The continent of Europa is engulfed in the flames of the Second Europan War between the Atlantic Federation and the Autocratic Eastern Imperial Alliance. Although the Federation struggles valiantly against the Empire’s forces, the relentless imperial military machine threatens to consume them. With victory slipping away, the Federation executes Operation Northern Cross: a last-ditch attempt to capture the imperial capital and end the war.

Commander Claude Wallace and his loyal childhood friends in Squad E are sent to fight for the desperate operation’s success, but they will have to endure harsh bone-chilling elements, waves of imperial soldiers, and the terrifying Valkyria… and unravel a grave truth that will shake them to the core.

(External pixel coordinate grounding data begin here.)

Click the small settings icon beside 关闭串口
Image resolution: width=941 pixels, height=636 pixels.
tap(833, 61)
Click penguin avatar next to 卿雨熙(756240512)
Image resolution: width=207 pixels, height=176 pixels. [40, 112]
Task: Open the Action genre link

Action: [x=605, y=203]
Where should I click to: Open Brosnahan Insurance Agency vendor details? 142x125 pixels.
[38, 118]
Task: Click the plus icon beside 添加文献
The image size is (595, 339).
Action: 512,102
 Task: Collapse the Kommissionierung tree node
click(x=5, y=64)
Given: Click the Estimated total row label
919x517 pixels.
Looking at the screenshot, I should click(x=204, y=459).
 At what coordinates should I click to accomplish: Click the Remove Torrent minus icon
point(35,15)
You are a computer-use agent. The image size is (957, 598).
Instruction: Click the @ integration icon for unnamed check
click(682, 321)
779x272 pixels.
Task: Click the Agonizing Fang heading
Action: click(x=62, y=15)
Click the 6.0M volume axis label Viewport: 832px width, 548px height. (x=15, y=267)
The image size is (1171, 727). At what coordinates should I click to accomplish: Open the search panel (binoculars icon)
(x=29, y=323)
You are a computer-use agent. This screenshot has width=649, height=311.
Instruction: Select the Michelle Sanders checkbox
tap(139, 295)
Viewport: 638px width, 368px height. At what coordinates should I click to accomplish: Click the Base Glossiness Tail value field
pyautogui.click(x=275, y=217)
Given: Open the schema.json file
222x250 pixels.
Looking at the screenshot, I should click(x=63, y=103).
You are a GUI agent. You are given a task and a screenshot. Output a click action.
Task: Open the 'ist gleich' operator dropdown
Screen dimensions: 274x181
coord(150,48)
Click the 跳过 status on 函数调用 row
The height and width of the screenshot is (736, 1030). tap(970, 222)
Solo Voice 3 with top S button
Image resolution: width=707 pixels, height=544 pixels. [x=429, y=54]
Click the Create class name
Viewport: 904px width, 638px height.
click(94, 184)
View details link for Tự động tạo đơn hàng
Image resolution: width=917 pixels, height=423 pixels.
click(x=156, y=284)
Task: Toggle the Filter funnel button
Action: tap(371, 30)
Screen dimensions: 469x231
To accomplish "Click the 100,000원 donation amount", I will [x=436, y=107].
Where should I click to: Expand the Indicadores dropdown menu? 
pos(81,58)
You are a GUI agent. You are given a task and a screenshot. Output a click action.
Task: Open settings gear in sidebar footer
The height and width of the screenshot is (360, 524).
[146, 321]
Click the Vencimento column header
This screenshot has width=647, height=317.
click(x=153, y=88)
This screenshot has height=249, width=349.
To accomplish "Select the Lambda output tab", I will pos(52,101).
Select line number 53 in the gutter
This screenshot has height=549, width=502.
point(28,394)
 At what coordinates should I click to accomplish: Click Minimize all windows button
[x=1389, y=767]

One of the very first PS3 game I ever bought was Valkyria Chronicles, and I immediately fell in love with it. I absolutely adore tactical RPGs and it had been a while since I played one that tipped the “instant classic” box that games from Quest Corporation or Square Enix used to make. But here came Sega with something truly special – only to sit on the franchise basically for over a decade. Yeah, there were sequels, but they jumped to the PSP and were ignored totally in the west (VC was never released here!) since the games basically were being used to promote a TV anime in Japan. There was an ill-received spin-off recently, but Valkyria Chronicles 4 is the first true return to form for a Loooong time.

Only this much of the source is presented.